The Role of the Committee on Education
Interdisciplinary Interchange
Leading social and behavioral scientists at the University have long pursued questions of fundamental importance to education. The questions are broad in scope, for example: How do children learn to speak, to read, and to reason mathematically? How can classroom instruction promote such learning? How can school organization support such instruction? How does the political economy of a school system affects its productivity? Taken in isolation, each question is important for understanding human development and society. But the answers emerging in each domain of research have implications for inquiry in the other domains.
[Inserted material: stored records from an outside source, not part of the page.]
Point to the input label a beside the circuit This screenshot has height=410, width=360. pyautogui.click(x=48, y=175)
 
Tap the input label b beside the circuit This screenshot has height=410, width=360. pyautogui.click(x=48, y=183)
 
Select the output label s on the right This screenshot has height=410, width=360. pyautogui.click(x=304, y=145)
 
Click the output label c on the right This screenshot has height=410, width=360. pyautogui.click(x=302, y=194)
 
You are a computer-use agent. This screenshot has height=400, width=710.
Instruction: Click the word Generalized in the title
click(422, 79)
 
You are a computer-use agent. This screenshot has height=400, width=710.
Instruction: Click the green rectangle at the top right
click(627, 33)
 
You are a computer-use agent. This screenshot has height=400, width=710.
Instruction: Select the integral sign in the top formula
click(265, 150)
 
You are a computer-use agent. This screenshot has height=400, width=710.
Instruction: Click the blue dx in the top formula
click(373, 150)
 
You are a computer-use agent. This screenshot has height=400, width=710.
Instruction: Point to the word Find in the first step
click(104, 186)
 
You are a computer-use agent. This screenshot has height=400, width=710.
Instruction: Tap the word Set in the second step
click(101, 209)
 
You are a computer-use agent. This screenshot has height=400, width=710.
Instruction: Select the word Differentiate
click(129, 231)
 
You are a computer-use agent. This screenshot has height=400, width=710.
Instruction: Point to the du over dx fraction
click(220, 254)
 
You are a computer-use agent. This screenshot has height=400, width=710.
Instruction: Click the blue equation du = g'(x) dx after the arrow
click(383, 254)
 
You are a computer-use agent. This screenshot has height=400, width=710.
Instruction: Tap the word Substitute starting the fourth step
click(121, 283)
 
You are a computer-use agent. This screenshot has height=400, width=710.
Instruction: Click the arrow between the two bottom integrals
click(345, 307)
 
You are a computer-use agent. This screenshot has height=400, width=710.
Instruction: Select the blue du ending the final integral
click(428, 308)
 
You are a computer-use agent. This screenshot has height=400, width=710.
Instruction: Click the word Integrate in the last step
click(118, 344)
The Committee will enable scholars throughout the University to explore these implications, deepening the work in each domain, uncovering new questions, and intensifying interdisciplinary scholarship in education.
More specifically, the Committee will sponsor an ongoing workshop on Education; administer training grants in educational research; and foster connections among education-related programs in existing departments and schools, including SSA’s Community Schools Program, the Urban Teacher Education Program, and courses in educational psychology, educational sociology, economics of education, social work, and educational policy.
Interplay Between Researchers and Practitioners
A crucial resource for the Committee’s work is the University’s Urban Education Initiative (UEI), perhaps the most ambitious attempt by a leading university to collaborate with educators in improving urban schools. In the charter schools UEI controls, the University will put to test its best ideas about how children learn, about how school and classroom organization can support learning, and about the incentives and management practices that best support effective practice, and about how schools can contribute to children’s social development through effective social services. Beyond its own charter schools, in a broader network of schools it will influence, UEI will test its understanding of how the professional development of incumbent teachers can improve their practice. In its Urban Teacher Education Program, UEI will test its knowledge of how best to prepare new teachers.
Indeed, UEI intends to develop a distinctive “Chicago Model” for urban schooling. The model will simultaneously draw on and test the best ideas about teaching, learning, school organization, school governance, teacher preparation, and social service provision.
Clearly, the breadth of knowledge required for UEI to succeed matches the breadth of inquiry characterizing education research across the disciplines at the University. The Committee will therefore strive not only to facilitate interactions among University faculty but also to promote intense and sustained interaction between scholars and practitioners. Viewed from the standpoint of UEI, the Committee will be an invaluable resource, providing a stream of new findings and insights from research that can be of use in practice. From the standpoint of the Committee, however, the UEI is a key resource because UEI’s efforts to improve practice will reveal the limitations of accepted ideas and approaches while generating new questions and fresh insights from which academic research can benefit.
Effective educational practice is based on concerted action in the face of uncertainty. It requires loyalty, solidarity, and commitment in pursuit of common goals. Science, on the other hand, thrives on skepticism and the critical reappraisal of assumptions. The Committee aims to manage a creative interplay between these perspectives in order to advance scholarship on schooling while supporting UEI’s commitment to reflective practice. A vigorous fund-raising effort, including a major endowment component, will support the practical work and the scholarship, insuring that the interplay between them will be sustained for many decades to come.